Maggie read no more. She walked out of the library with the book under her arm. Before going to see how Antony was she would put it in her bedroom where no one could find it. Troubled and oppressed she paused at the head of the stairs. Her way lay straight ahead, but her glance automatically travelled to the right where, at the far end of the passage, Antony’s bedroom lay. She looked again; the door, which she could only just see, was shut now. But she could swear it had closed upon a woman. There was nothing odd in that; Mildred might have gone in, or Muriel, or a servant. But all the same she could not rest. Hurriedly she changed her dress and went to Antony’s room. Pausing at the door she listened and distinctly heard his voice, speaking rapidly and in a low tone; but no one seemed to reply. She got no answer to her knock, so, mustering her courage, she walked in.

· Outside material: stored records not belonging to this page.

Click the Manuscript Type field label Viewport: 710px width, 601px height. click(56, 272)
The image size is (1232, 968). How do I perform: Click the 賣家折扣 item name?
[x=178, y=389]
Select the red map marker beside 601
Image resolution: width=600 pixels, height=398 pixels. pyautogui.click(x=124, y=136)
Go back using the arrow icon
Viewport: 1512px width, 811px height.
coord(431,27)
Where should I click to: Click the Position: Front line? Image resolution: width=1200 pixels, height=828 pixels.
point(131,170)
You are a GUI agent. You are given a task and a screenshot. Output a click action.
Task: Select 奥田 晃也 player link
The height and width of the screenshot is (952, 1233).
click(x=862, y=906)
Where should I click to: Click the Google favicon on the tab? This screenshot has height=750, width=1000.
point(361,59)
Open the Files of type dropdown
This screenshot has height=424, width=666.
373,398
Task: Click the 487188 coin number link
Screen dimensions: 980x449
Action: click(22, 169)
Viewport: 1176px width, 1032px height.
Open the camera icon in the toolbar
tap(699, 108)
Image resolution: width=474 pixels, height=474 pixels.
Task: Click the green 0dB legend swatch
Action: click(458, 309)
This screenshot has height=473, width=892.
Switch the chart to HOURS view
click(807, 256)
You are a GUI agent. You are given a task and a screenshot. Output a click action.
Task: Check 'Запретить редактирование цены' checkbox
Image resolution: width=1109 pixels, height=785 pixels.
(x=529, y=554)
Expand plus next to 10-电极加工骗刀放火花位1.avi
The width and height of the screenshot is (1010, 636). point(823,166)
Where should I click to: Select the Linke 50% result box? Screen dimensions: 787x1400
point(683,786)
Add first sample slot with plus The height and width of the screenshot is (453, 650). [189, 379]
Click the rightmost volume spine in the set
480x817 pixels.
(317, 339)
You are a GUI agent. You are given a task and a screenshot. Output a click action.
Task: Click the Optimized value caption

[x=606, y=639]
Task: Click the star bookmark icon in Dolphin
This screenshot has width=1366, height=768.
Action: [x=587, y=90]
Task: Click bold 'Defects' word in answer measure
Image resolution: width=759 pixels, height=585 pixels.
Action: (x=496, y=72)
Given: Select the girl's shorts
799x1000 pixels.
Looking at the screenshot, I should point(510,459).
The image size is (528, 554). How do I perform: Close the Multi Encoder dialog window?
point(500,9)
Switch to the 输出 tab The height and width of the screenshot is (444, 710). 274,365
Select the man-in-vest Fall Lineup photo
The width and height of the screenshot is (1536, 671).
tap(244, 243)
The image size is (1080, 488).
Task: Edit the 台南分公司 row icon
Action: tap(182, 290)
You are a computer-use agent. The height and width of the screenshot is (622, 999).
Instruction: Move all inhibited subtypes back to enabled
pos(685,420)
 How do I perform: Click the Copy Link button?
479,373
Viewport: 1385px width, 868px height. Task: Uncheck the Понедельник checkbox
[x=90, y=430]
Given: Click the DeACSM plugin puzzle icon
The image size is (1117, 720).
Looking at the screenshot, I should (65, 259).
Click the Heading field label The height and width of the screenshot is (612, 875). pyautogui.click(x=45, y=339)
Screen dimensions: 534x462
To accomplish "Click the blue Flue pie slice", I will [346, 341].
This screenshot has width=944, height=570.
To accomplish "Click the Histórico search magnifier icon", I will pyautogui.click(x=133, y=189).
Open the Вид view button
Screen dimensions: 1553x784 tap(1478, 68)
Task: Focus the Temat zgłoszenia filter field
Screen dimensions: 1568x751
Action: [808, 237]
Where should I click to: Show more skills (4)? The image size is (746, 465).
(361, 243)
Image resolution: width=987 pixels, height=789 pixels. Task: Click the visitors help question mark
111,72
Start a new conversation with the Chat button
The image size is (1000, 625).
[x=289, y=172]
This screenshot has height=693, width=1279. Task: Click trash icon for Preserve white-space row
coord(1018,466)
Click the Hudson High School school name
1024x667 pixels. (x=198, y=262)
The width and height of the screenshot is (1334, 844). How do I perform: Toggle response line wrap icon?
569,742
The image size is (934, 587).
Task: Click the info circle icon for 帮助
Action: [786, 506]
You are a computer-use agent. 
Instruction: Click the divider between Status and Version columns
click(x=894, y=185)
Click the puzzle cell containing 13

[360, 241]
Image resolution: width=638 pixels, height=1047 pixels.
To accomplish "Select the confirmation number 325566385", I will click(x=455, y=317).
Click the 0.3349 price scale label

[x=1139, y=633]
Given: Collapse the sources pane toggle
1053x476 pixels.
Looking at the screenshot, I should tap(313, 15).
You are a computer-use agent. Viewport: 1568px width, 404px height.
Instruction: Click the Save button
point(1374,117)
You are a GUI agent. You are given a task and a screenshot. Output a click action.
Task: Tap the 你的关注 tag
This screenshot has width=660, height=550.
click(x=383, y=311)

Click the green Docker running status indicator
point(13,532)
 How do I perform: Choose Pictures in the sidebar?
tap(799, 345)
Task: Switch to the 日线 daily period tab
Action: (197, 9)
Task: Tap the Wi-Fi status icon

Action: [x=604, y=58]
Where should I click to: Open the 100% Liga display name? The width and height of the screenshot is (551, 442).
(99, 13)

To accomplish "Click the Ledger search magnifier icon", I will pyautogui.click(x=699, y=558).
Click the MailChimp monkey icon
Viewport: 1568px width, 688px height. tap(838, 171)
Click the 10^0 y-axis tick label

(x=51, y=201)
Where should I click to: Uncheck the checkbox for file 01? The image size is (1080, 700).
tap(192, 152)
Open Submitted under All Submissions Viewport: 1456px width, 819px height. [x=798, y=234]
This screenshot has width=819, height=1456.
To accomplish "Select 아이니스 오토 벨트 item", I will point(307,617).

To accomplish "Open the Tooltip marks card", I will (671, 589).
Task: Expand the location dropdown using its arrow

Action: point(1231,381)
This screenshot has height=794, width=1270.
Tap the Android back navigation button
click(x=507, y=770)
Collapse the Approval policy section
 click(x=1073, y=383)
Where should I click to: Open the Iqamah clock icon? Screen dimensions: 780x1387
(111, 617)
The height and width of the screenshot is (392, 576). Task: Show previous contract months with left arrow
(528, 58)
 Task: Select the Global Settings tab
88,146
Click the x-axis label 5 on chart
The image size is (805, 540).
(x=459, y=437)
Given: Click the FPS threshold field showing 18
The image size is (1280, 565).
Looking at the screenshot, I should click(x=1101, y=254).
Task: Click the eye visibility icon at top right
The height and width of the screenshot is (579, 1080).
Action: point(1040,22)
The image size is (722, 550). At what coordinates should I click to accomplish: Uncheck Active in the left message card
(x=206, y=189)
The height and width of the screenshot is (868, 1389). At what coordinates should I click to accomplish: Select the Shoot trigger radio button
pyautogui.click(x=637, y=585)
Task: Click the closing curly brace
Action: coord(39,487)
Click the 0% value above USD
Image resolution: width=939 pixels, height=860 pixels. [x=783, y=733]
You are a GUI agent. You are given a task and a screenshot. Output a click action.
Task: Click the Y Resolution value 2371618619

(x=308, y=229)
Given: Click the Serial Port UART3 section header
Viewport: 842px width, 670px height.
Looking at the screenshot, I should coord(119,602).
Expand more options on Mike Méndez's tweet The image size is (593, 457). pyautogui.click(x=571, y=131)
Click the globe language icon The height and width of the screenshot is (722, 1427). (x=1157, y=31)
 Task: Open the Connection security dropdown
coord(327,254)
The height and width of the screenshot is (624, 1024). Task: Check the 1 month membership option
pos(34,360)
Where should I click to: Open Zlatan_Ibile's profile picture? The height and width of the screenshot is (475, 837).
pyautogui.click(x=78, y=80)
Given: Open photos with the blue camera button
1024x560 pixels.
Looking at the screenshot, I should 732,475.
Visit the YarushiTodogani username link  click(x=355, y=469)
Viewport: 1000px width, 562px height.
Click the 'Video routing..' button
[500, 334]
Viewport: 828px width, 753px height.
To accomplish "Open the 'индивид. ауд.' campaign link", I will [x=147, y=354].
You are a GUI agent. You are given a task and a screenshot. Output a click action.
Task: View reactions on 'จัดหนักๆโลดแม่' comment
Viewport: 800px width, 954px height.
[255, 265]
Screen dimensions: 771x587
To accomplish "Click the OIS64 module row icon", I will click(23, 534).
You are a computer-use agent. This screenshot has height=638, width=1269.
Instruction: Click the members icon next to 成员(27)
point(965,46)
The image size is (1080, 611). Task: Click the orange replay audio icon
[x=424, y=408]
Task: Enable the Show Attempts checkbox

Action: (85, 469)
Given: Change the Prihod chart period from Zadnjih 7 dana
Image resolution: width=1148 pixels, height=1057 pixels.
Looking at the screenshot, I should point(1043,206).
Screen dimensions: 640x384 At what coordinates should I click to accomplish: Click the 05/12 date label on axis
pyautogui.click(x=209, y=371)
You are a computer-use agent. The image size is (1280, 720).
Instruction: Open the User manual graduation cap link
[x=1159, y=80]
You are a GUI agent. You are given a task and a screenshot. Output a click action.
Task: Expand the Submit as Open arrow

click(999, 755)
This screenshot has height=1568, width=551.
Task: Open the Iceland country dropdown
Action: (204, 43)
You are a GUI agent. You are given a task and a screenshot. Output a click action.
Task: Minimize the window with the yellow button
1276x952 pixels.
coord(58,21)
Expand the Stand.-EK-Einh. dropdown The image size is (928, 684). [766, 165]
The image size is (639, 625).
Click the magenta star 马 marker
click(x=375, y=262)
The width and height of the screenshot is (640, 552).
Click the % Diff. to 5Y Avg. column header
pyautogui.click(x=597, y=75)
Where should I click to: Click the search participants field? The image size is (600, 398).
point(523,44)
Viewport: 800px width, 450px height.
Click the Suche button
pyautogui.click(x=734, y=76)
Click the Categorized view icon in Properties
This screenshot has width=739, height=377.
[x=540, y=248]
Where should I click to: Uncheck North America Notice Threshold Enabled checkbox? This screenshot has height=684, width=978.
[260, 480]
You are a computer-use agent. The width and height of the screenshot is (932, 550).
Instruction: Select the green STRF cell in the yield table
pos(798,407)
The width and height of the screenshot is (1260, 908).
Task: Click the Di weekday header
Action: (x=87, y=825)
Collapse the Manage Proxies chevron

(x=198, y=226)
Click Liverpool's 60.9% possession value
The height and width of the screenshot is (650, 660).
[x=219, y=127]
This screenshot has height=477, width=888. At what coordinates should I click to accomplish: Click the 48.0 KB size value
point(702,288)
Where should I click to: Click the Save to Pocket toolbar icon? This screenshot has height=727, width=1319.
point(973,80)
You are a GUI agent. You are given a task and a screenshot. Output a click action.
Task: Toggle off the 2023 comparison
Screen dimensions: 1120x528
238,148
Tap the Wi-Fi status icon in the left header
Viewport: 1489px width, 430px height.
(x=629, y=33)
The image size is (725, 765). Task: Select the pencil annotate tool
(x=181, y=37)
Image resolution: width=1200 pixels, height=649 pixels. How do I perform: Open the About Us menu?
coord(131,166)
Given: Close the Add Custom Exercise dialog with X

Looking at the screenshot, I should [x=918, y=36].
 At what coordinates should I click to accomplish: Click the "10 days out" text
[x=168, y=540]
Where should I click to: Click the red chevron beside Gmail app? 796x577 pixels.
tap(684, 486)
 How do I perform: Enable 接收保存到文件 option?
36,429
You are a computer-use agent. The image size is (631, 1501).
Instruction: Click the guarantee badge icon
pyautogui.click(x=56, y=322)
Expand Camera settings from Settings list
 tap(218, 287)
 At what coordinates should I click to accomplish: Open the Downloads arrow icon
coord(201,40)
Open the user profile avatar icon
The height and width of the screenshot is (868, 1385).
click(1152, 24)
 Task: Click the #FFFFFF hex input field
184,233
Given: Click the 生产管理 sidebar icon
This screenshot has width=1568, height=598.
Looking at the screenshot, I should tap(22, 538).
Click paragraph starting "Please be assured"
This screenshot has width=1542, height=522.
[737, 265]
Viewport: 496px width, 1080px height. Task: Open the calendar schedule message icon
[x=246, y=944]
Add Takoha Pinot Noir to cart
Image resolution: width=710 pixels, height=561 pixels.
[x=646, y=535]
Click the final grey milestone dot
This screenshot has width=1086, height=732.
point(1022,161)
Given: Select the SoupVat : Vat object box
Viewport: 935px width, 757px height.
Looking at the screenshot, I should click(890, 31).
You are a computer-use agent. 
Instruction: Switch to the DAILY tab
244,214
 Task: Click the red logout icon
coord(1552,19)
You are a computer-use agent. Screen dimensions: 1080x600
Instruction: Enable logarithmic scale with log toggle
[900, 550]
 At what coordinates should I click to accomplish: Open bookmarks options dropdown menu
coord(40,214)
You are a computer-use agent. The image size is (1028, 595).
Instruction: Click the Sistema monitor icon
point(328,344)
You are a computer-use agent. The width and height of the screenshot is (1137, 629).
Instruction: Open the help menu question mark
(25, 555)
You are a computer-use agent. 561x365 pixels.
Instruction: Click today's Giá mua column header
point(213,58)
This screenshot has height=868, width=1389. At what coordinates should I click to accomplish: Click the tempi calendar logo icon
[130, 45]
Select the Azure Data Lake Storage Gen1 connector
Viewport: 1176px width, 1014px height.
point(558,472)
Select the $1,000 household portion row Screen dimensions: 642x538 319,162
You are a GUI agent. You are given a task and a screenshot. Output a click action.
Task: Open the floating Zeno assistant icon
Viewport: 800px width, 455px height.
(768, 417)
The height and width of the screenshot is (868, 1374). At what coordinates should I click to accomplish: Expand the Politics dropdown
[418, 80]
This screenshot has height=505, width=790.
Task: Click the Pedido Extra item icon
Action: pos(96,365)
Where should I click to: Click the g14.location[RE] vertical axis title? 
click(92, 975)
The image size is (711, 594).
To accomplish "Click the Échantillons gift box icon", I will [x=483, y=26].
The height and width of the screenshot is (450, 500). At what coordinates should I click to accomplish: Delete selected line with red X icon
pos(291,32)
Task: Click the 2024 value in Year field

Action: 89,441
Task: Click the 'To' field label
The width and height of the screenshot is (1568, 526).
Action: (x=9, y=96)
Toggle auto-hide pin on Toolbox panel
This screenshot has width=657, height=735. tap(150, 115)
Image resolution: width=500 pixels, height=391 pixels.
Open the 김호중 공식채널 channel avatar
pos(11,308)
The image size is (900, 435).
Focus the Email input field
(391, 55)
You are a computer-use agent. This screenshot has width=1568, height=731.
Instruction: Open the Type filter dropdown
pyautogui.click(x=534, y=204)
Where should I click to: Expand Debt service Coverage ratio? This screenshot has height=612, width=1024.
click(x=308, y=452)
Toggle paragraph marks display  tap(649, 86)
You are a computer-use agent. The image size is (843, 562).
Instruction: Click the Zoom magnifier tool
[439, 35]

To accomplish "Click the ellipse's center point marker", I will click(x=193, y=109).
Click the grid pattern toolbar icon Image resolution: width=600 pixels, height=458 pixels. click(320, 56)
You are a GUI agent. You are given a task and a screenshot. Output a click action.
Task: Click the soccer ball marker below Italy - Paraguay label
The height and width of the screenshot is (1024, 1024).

The blind was down and the room half dark, and the talking continued, which increased her uneasiness. Then, as her eyes got used to the darkness, she realised, with a sense of relief, that he was talking in his sleep. She pulled up the blind a little, so that she might see his hand. The brown mark had spread, she thought, and looked rather puffy, as though coffee had been injected under the skin. She felt concerned for him. He would never have gone properly to bed like that, in his pyjamas, if he hadn’t felt ill, and he tossed about restlessly. Maggie bent over him. Perhaps he had been eating a biscuit: there was some gritty stuff on the pillow. She tried to scoop it up but it eluded her. She could make no sense of his mutterings, but the word “light” came in a good deal. Perhaps he was only half asleep and wanted the blind down. At last her ears caught the sentence that was running on his lips: “She was so light.” Light? A light woman? Browning. The words conveyed nothing to her, and not wishing to wake him she tiptoed from the room.